◆ Task
Copy every line of the data that contains the string "arrow".

◆ Information
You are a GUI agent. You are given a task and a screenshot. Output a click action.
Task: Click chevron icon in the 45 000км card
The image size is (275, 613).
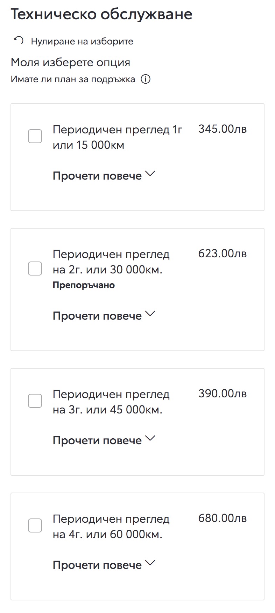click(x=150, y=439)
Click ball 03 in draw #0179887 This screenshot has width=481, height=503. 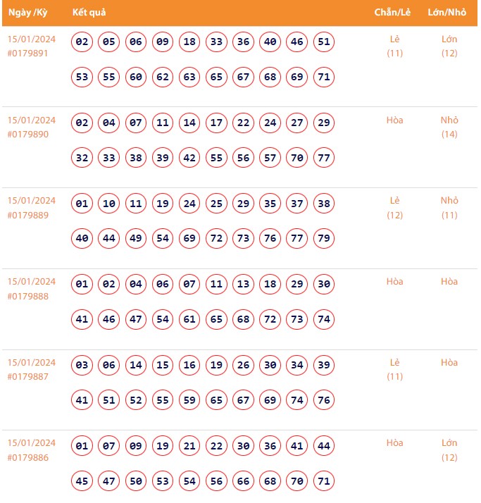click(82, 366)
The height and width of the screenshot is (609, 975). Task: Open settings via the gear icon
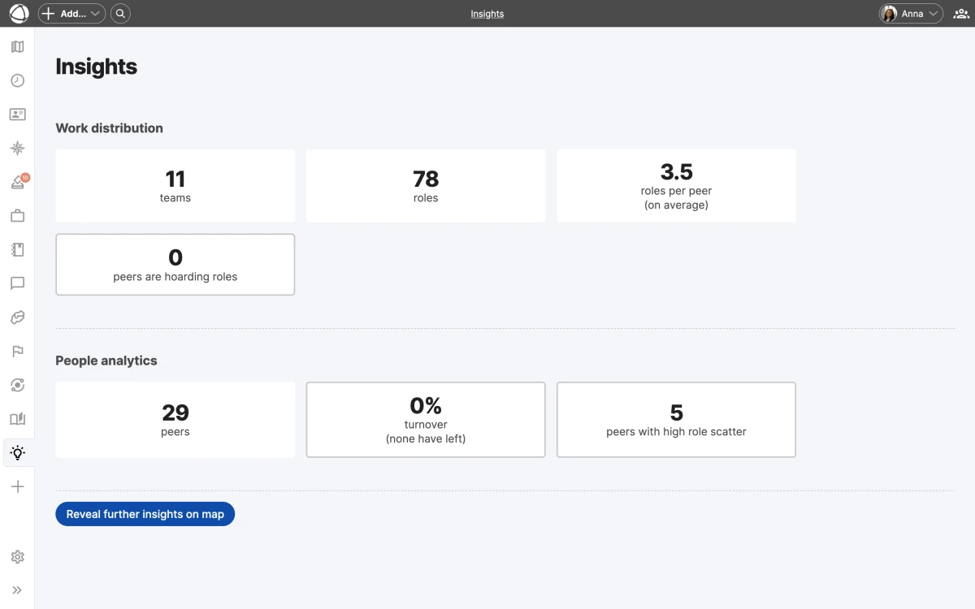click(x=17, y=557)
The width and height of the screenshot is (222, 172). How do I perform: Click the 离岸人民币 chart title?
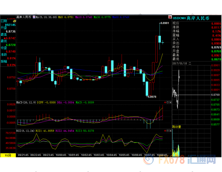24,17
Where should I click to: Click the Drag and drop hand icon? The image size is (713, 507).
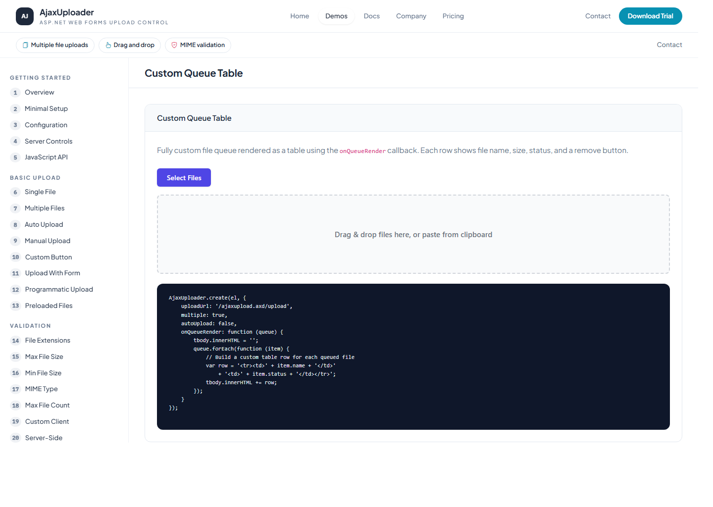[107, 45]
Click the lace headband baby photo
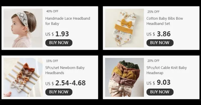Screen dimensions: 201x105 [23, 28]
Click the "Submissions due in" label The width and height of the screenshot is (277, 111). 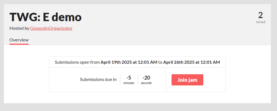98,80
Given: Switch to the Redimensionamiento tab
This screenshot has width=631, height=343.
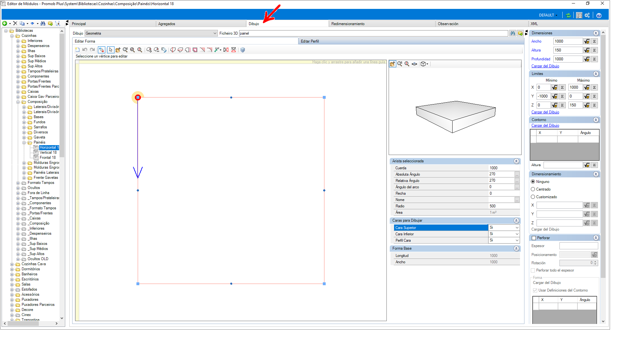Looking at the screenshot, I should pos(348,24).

--

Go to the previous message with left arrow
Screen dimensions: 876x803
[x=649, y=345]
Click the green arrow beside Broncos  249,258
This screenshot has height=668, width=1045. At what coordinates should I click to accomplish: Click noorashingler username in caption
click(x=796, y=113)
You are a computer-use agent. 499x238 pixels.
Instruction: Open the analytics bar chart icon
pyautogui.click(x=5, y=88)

==

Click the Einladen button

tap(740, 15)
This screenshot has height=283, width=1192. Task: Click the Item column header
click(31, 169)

◆ Exercise response
Go to the previous message with left arrow
Click the green arrow beside Broncos  249,258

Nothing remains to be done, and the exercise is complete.